[BEGIN Records supplied]
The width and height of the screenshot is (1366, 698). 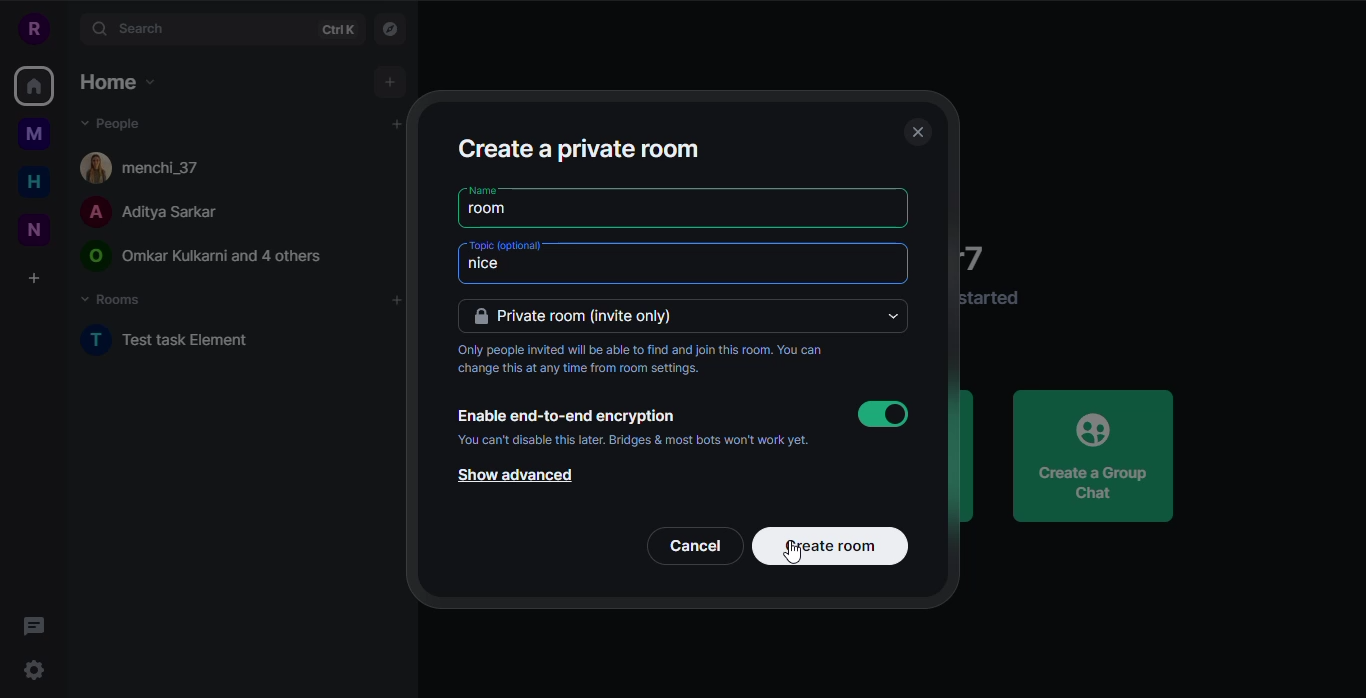 What do you see at coordinates (132, 28) in the screenshot?
I see `search` at bounding box center [132, 28].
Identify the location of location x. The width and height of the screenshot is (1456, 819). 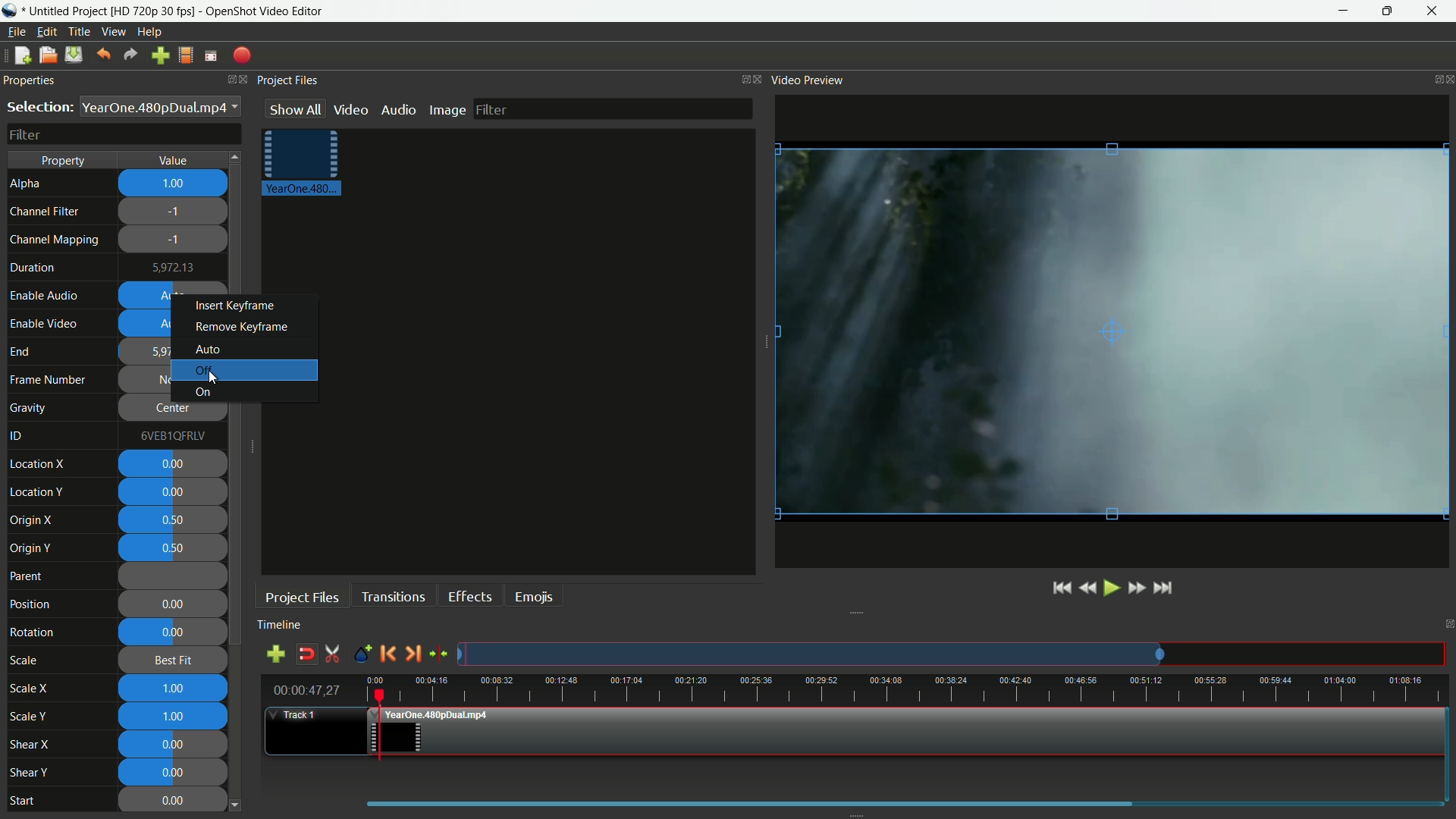
(40, 464).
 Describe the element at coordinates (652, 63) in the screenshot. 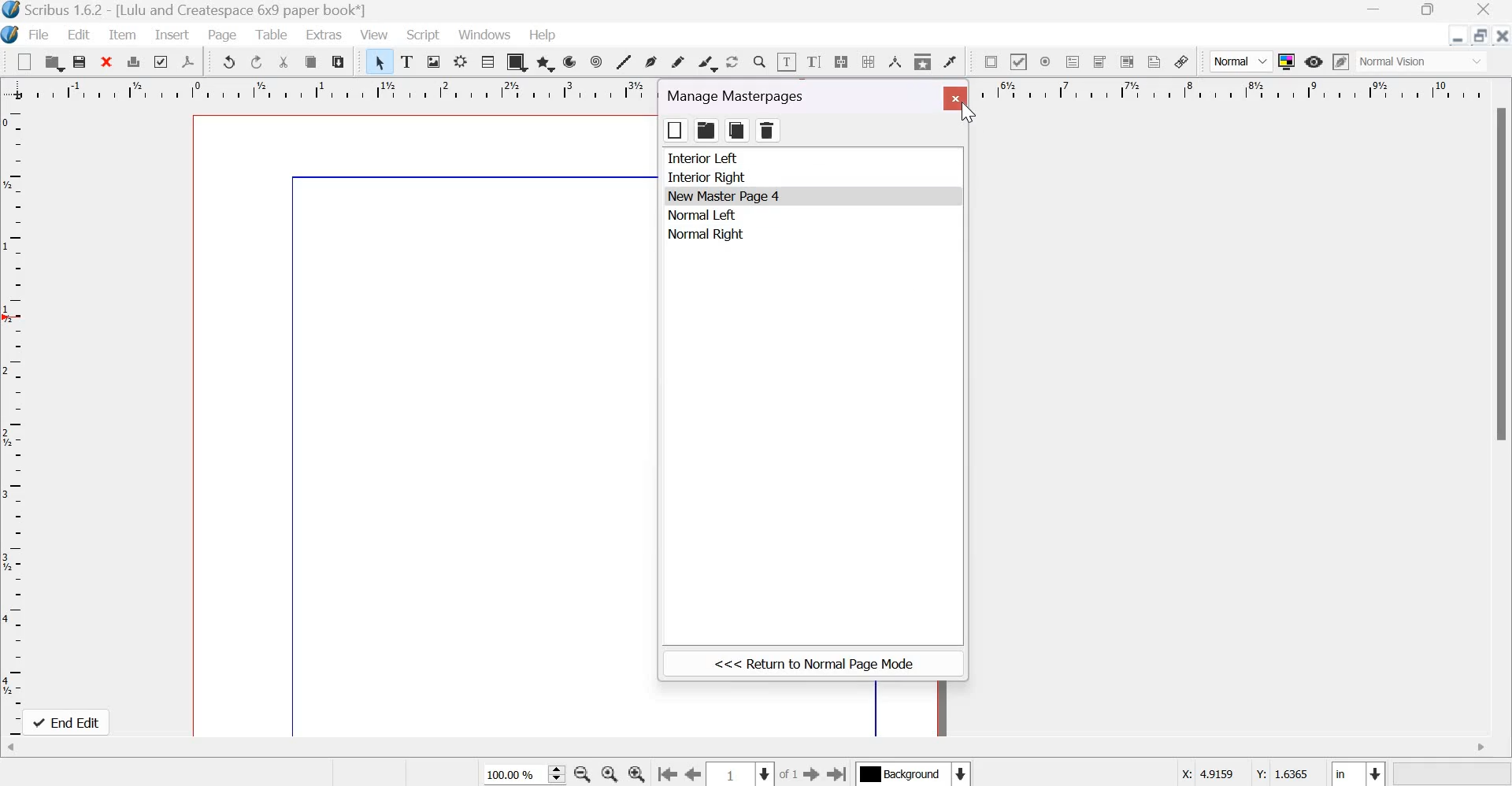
[END Records supplied]
Aim of the task: Can you duplicate the material from the line containing "Identify the location" through its last line, inclusive, and leave the pictures out?

Exercise result:
Identify the location of location x. The width and height of the screenshot is (1456, 819). 
(40, 464).
 Describe the element at coordinates (652, 63) in the screenshot. 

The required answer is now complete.